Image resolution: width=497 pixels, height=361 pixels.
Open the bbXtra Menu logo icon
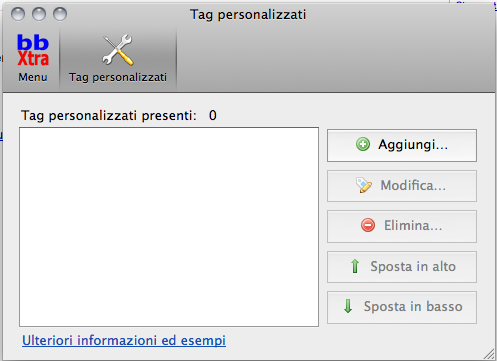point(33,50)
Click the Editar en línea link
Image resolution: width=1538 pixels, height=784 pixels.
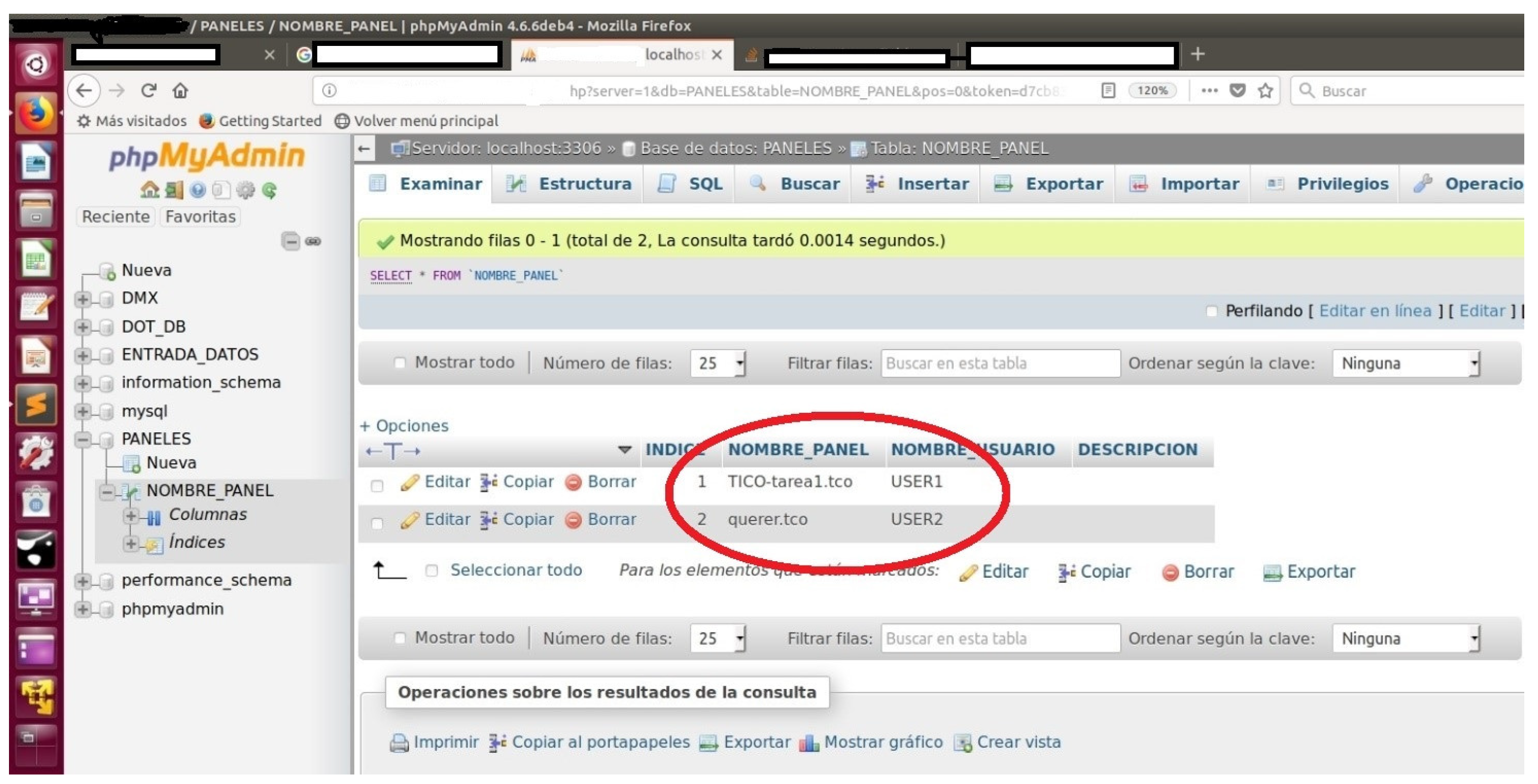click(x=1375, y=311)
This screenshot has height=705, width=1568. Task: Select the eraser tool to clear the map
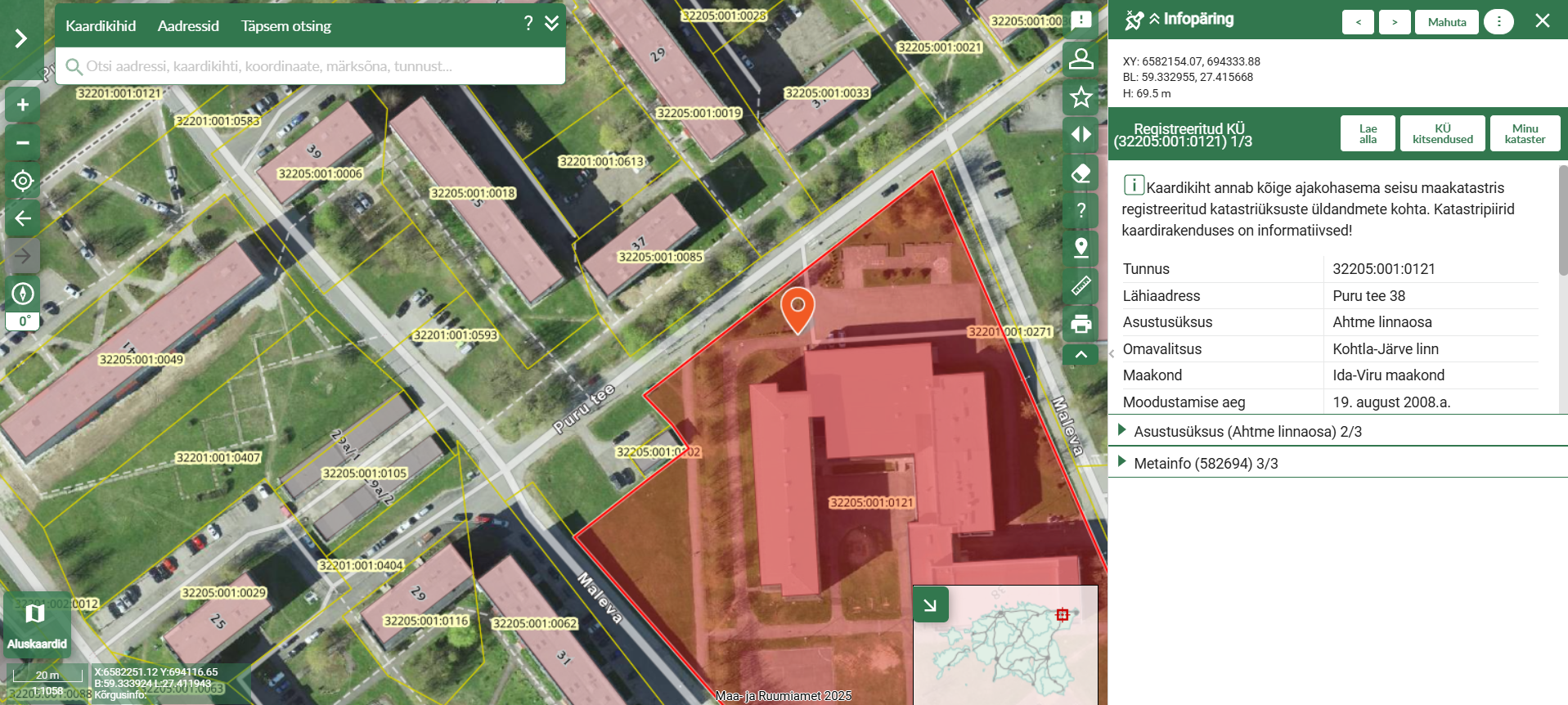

• • • • • • •

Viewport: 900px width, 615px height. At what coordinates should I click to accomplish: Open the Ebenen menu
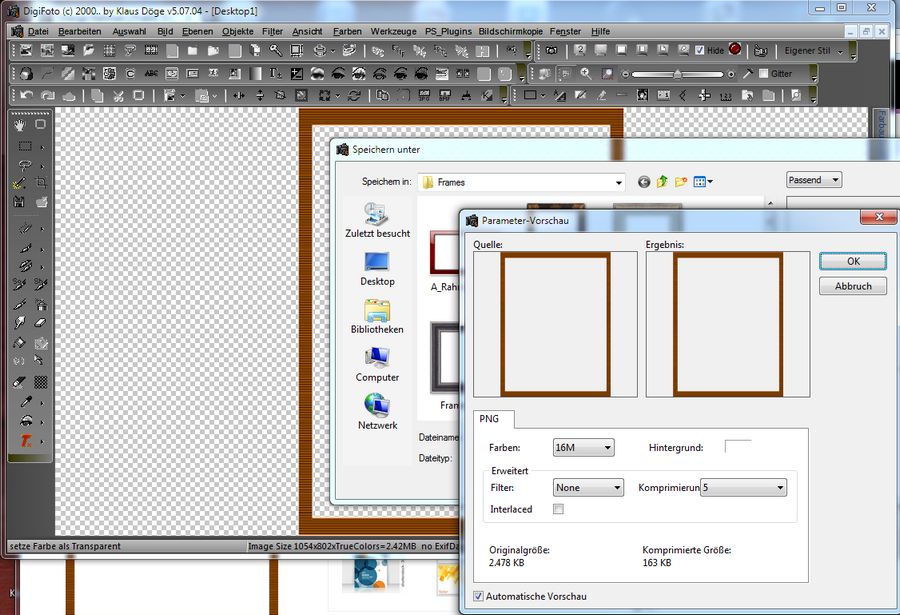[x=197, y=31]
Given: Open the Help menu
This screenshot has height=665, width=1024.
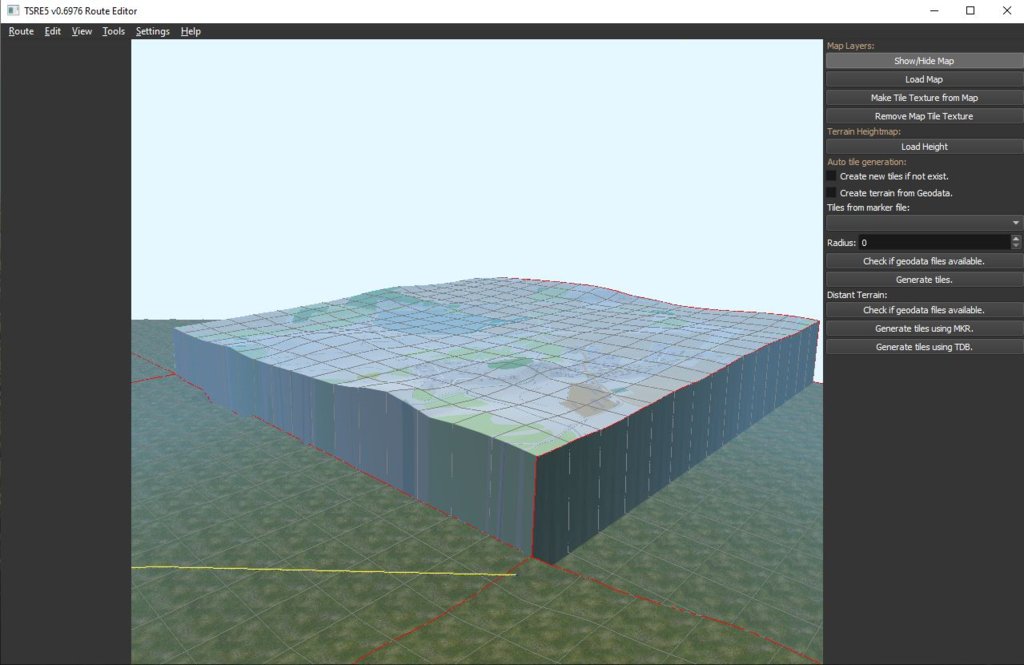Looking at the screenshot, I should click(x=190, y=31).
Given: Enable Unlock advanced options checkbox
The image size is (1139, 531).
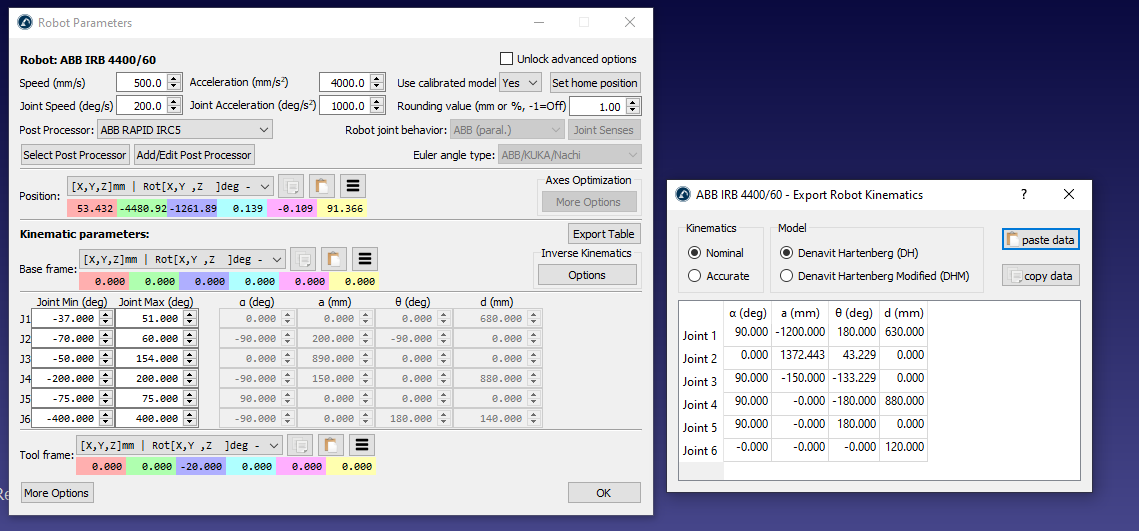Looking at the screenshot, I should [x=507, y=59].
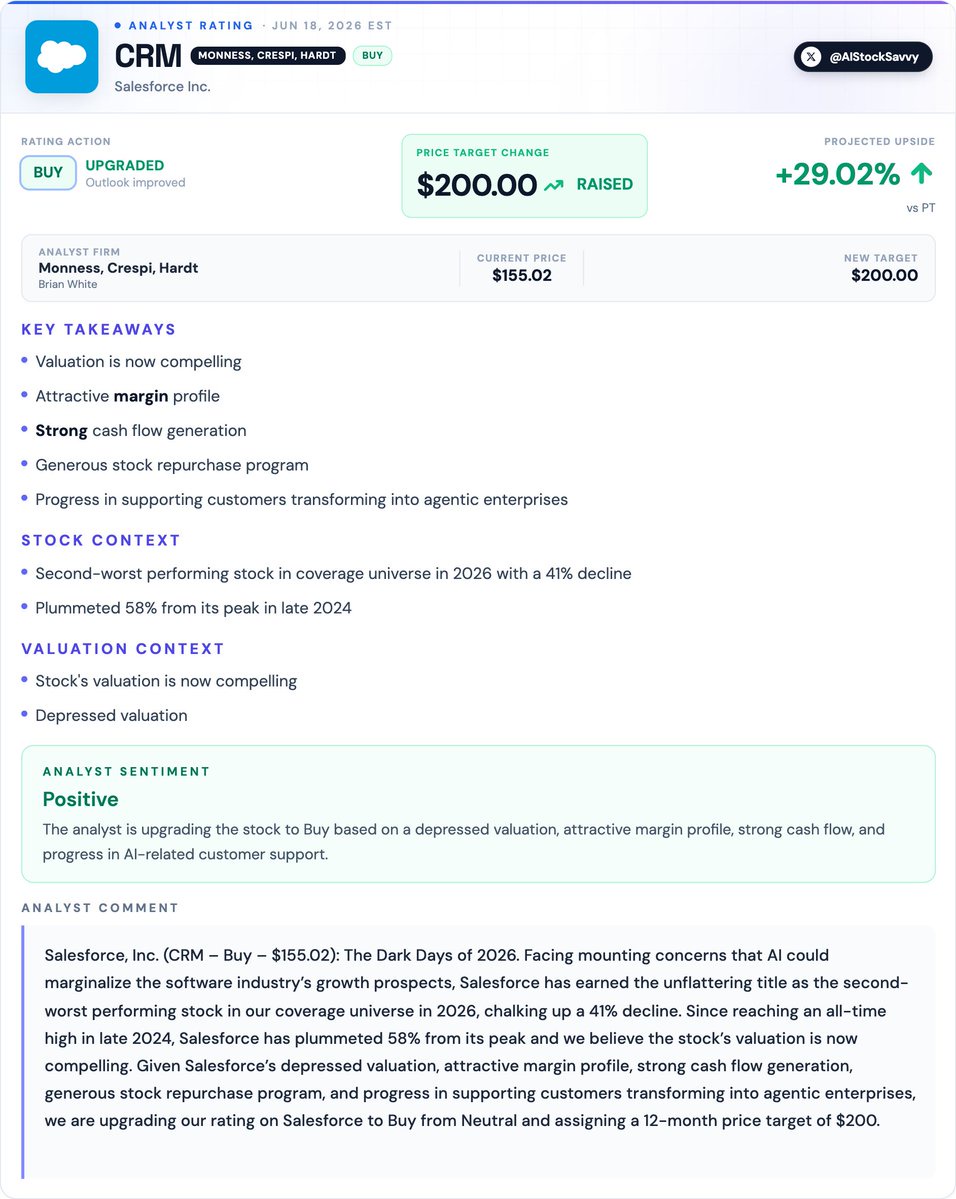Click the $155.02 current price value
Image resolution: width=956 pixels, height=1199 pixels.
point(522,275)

• • • • • • •

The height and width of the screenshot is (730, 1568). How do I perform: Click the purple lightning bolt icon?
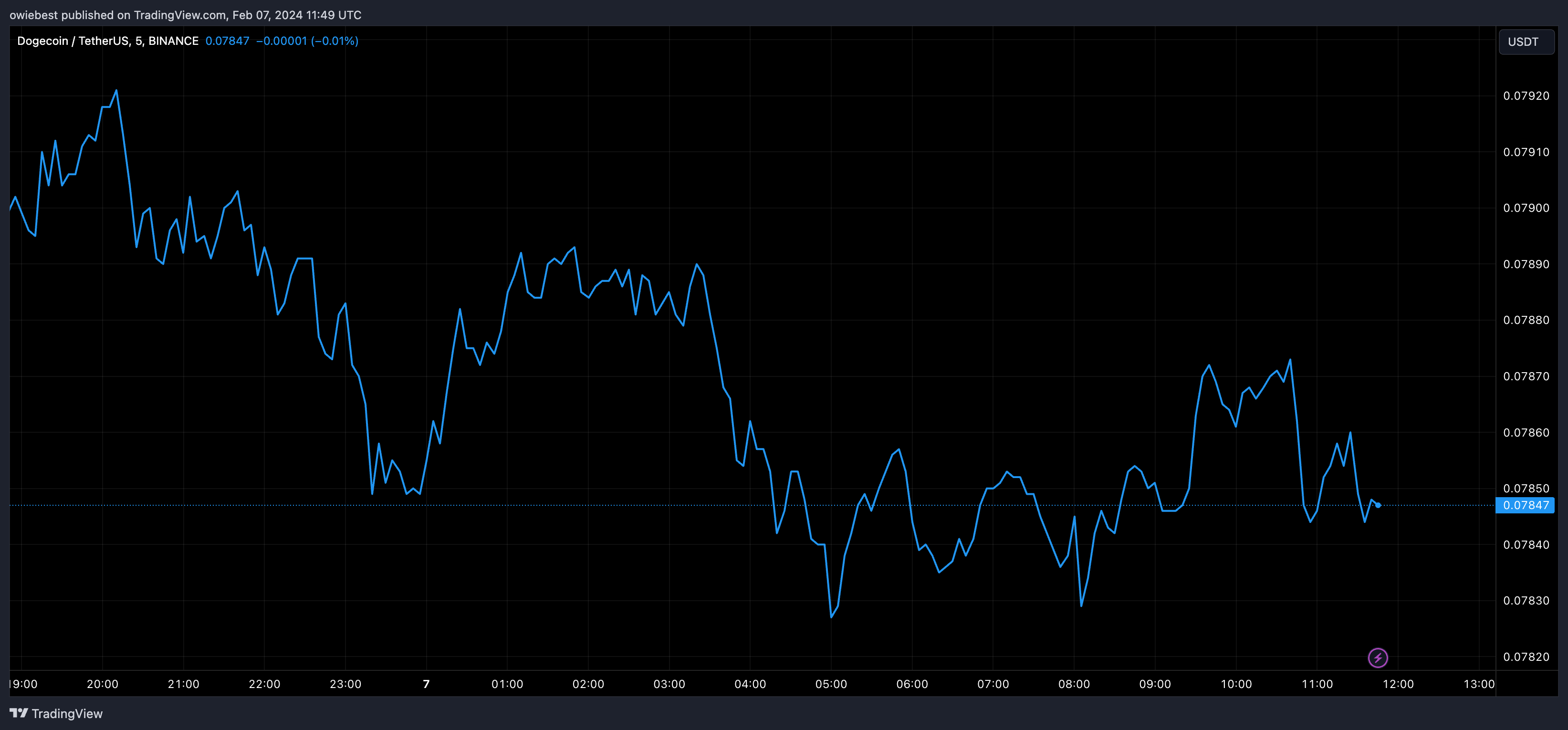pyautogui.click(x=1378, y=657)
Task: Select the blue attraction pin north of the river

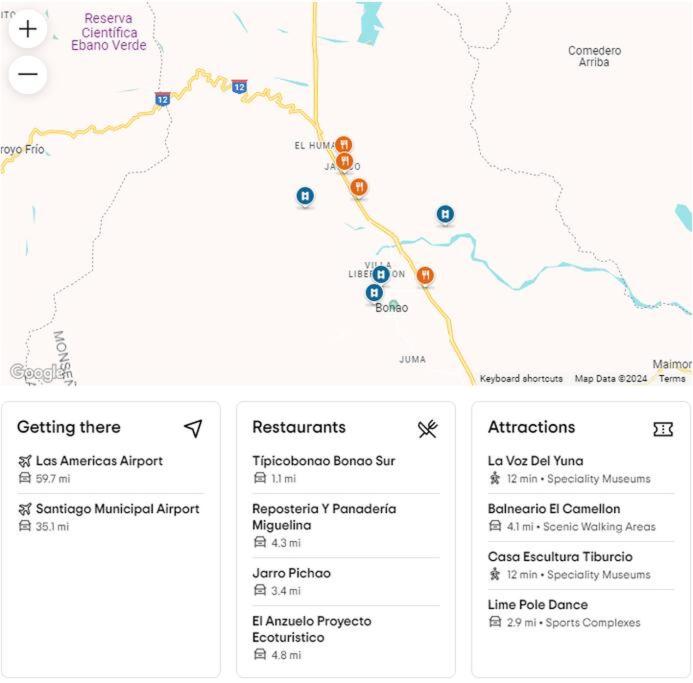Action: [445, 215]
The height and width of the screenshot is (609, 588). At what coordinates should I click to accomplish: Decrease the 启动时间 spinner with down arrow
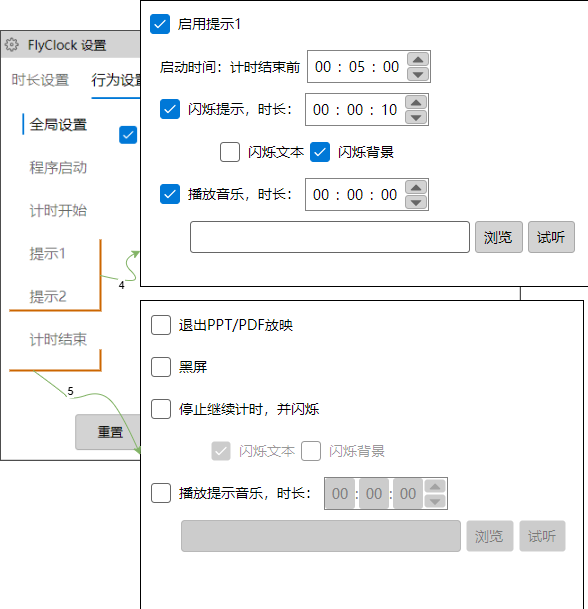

• • • • • • •

Output the items from the line with "Image resolution: width=497" to the line with "This screenshot has height=705, width=1568.", both included, as a Markdown table with the columns Row and Line. Skip blank lines and omit the pictures.

| Row | Line |
|---|---|
| 1 | Image resolution: width=497 pixels, height=361 pixels. |
| 2 | Open the bbXtra Menu logo icon |
| 3 | point(33,50) |
| 4 | Click the Editar en línea link |
| 5 | Image resolution: width=1538 pixels, height=784 pixels. |
| 6 | click(x=1375, y=311) |
| 7 | This screenshot has height=705, width=1568. Task: Select the eraser tool to clear the map |